UK: Pre-Termination Negotiations

Last Updated: 12 April 2013
Article by Denise Owusu-Ansah

The idea of the 'protected conversation' between employer and employee has been shelved in favour of proposals for pre-termination negotiations.

The Government originally proposed the idea of the 'protected conversation' as a means by which, as the Prime Minister put it, 'a boss and an employee could feel able to sit down together and have a frank conversation at either's request'. The idea was that matters such as an employee's performance or their future plans for retirement could be addressed behind closed doors without the employer being at risk of the conversation being adduced as evidence in any subsequent litigation.

However, the proposal that has been included in the Enterprise and Regulatory Reform Bill (the ERRB), which is currently making its way through the House of Lords, is far narrower in scope than the original idea. The concept of the 'protected conversation' has been dropped and instead, the ERRB creates the concept of 'pre-termination negotiations'. This simply provides that (subject to some exceptions) an offer made or discussion held with an employee with a view to terminating employment on terms to be agreed cannot be taken into account as evidence in a subsequent unfair dismissal claim.

Extending the 'without prejudice' rule?

Most employers are familiar with the 'without prejudice' rule, which is often used by employers to start discussions proposing the termination of employment of an employee on the basis that the discussion will be inadmissible as evidence. However, for the 'without prejudice' rule to apply there must be a genuine attempt to resolve an existing dispute between the parties. This requirement for the 'without prejudice' conversation to resolve an existing dispute has created uncertainty for employers about whether such conversations may result in an employee challenging their validity.

The new pre-termination negotiations will seemingly extend the 'without prejudice' rule since they can take place where there is no actual dispute with the employee. This may bring some welcome certainty for employers.

The limits of the protection

The provision in the ERRB, as it stands, will only prevent what is stated in the settlement offer, or during discussions about it, from being admissible in ordinary unfair dismissal proceedings. This means that the fact and content of such offer or discussions would be fully disclosable in any other case, including:

  • automatically unfair dismissal (for example, for asserting a statutory right);
  • discrimination or public interest disclosure; and
  • breach of contract (for example, a claim for repudiatory breach of contract as a result of suggesting that an employee resign).

This would potentially mean that the new proposals could not be relied upon to allow for 'frank conversations' about retirement if these might involve direct age discrimination or age-related harassment, as the protection would then be lost. Any conversation that has the potential to include discriminatory matters, for example, a conversation with a woman on maternity leave suggesting that she should not return to work, would similarly not fall within the scope of the protection under the new proposals.

The new proposals are therefore likely to be of most use in straightforward dismissal situations, including cases of persistent misconduct or cases of poor performance, where there is no obvious dispute with the employee and where managing the issue is likely to be time consuming and difficult.

Improper conduct – a recipe for litigation?

The new proposals provide that anything 'improper' will still be admissible as evidence. This provides employment tribunals with the discretion to take account of a conversation in which, in the Tribunal's view, something was said or done that was improper or was 'connected with improper behaviour', if it considers it just to do so.

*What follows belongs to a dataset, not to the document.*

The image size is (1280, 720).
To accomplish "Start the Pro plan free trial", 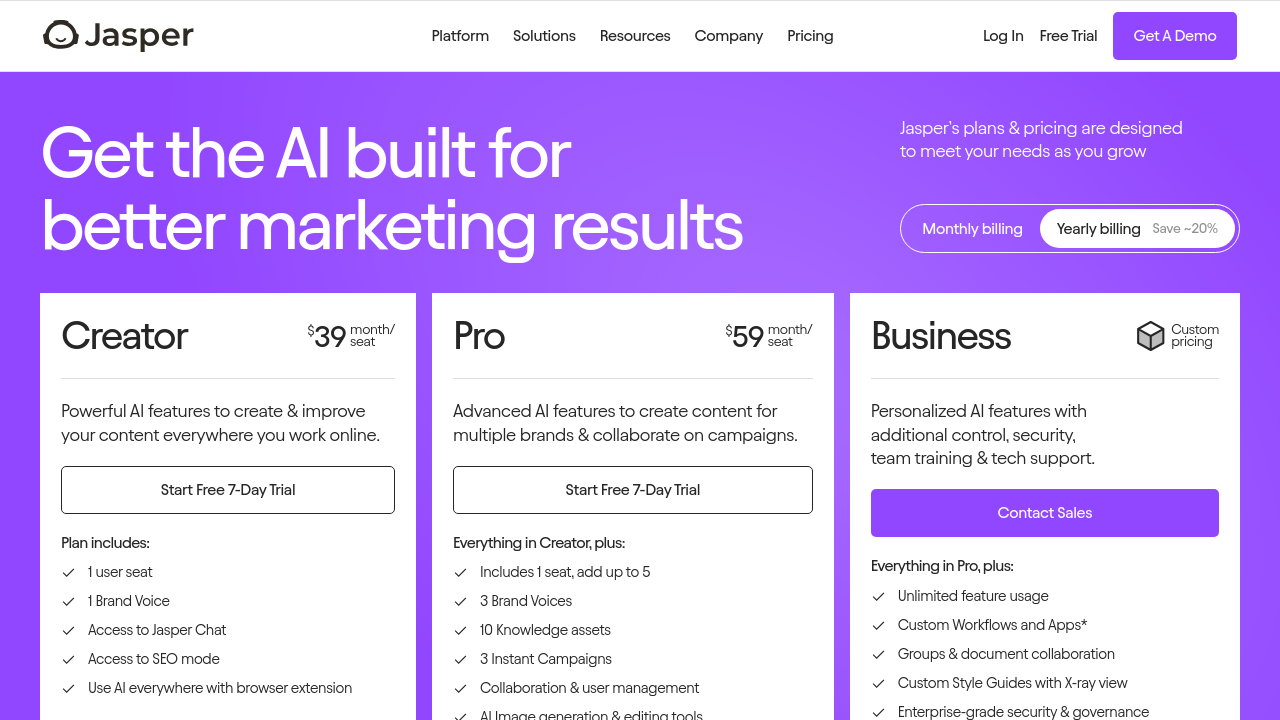I will (x=632, y=490).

The legislation is silent about what might amount to 'improper' conduct, but the scope of what a tribunal might consider 'improper' is likely to be very wide. Unambiguous improper conduct will cover matters such as discrimination, blackmail or criminal activity, but the concept is likely to extend to any attempt to threaten or bully an employee. It seems inevitable that this will be an area that will give rise to litigation and that, ultimately, case law will establish what constitutes impropriety.

How will they work in practice?

Pre-termination negotiations are expected to come into force this summer. However, it is not yet clear how they will work in practice. In its consultation paper entitled 'Ending the Employment Relationship', published in September, the government proposed principles including:

  • either party can propose settlement;
  • the reason for being offered the settlement should be made clear;
  • where an individual refuses settlement, the employer must go through a fair process before deciding whether to terminate the relationship; and
  • individuals should be given a clear, reasonable period of time to respond. In addition to these principles, the Government has proposed:
  • a new statutory Acas Code of Practice on settlement agreements (including specific examples of what may constitute improper conduct, an optional model settlement agreement and guidance notes); and
  • optional template letters that employers can use to propose settlement terms in a variety of situations.

Consultation on the draft Code of Practice will close on 9 April 2013. It remains to be seen whether the new proposals will make settlement easier, but the indication from the current wording is that the new arrangements are unlikely to give employers the certainty that they need if this development is to have any meaningful effect. Rather it looks like a recipe for a lot of litigation.

The content of this article is intended to provide a general guide to the subject matter. Specialist advice should be sought about your specific circumstances.